Stored data
☆ ☆ ☆ ☆

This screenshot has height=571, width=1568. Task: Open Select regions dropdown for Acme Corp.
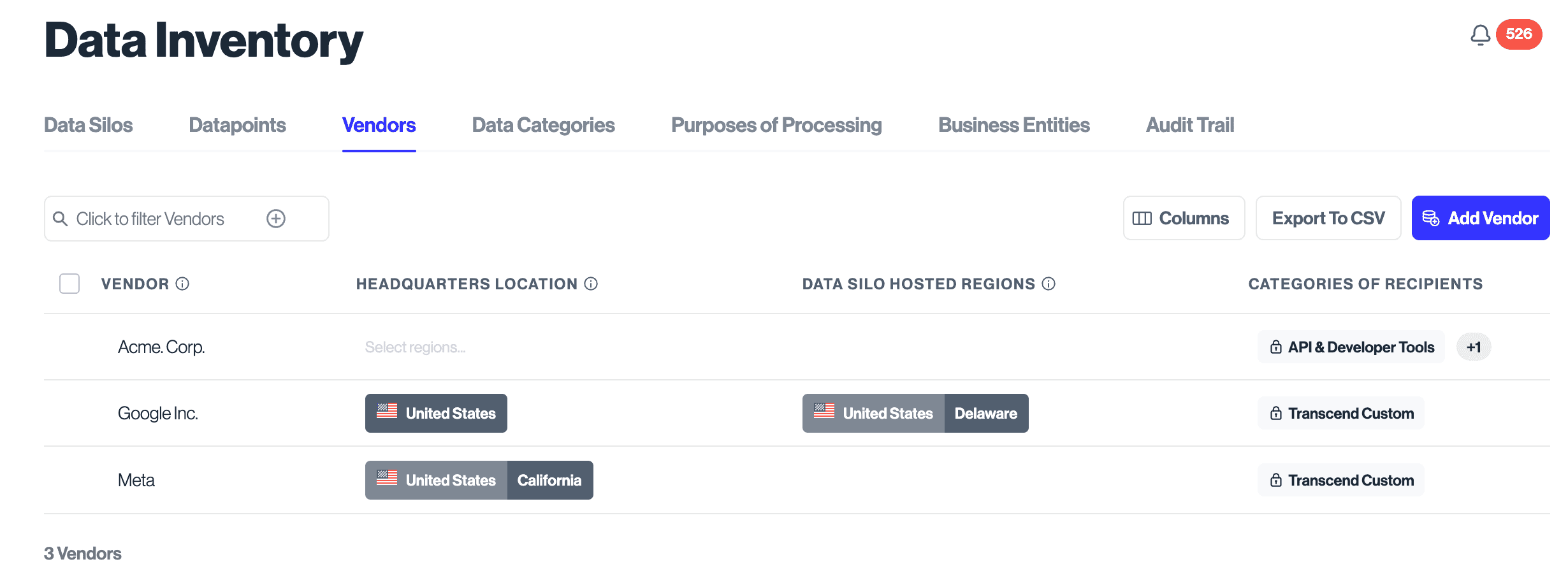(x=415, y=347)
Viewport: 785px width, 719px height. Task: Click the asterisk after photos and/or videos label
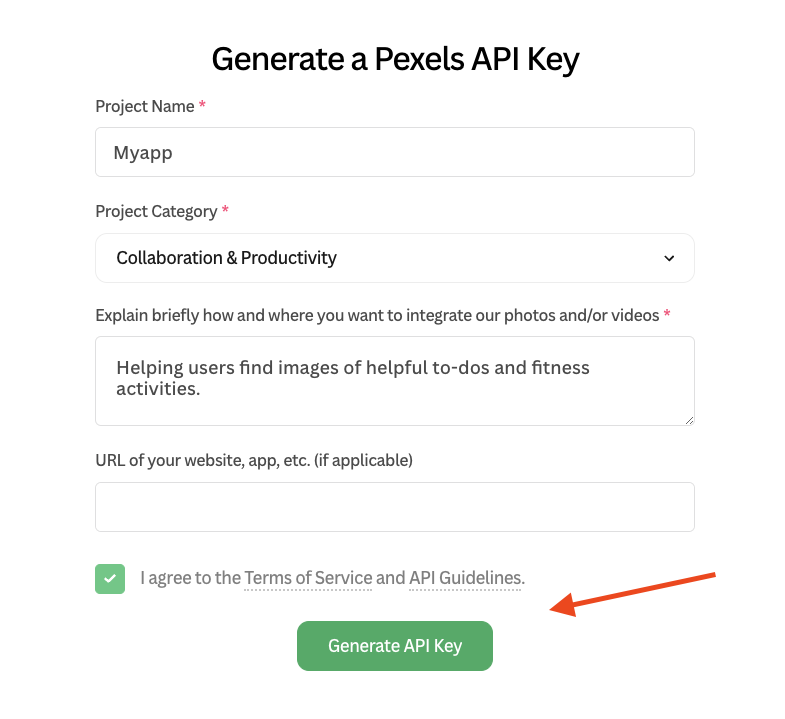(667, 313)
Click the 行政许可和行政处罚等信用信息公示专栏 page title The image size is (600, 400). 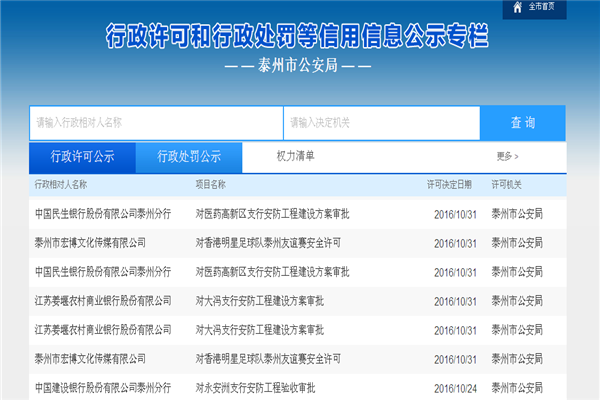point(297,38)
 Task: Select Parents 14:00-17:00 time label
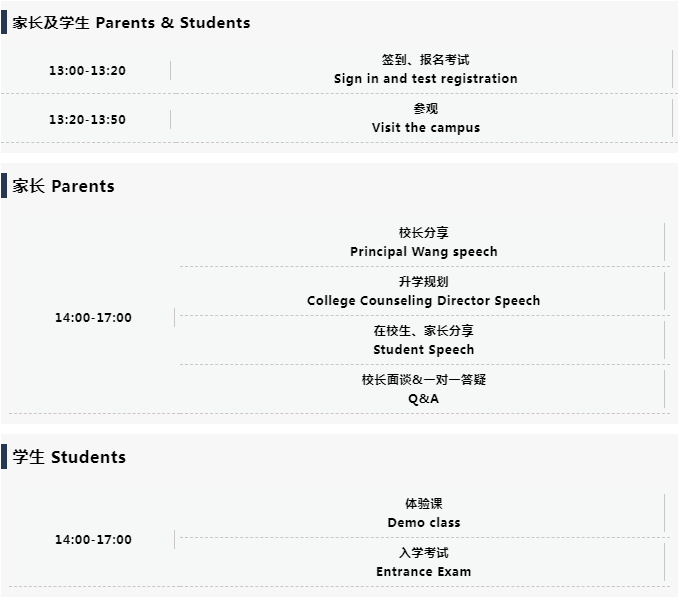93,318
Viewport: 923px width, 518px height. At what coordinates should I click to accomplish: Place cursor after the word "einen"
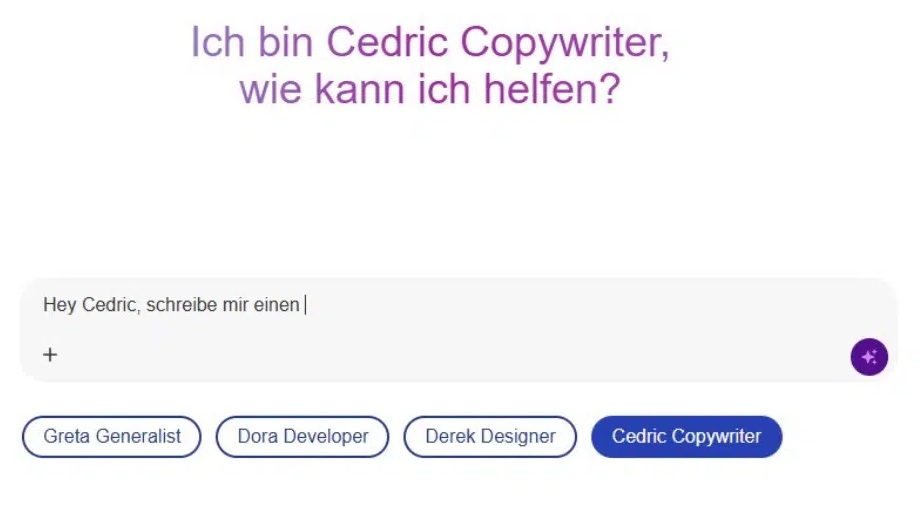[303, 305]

☆ ☆ ☆ ☆

How to complete this task: Your answer must be exactly the lines from the one containing "Viewport: 923px width, 518px" through the last line of the records above, both included, with every picture left out.

Solution to this problem:
Viewport: 923px width, 518px height. At what coordinates should I click to accomplish: Place cursor after the word "einen"
[303, 305]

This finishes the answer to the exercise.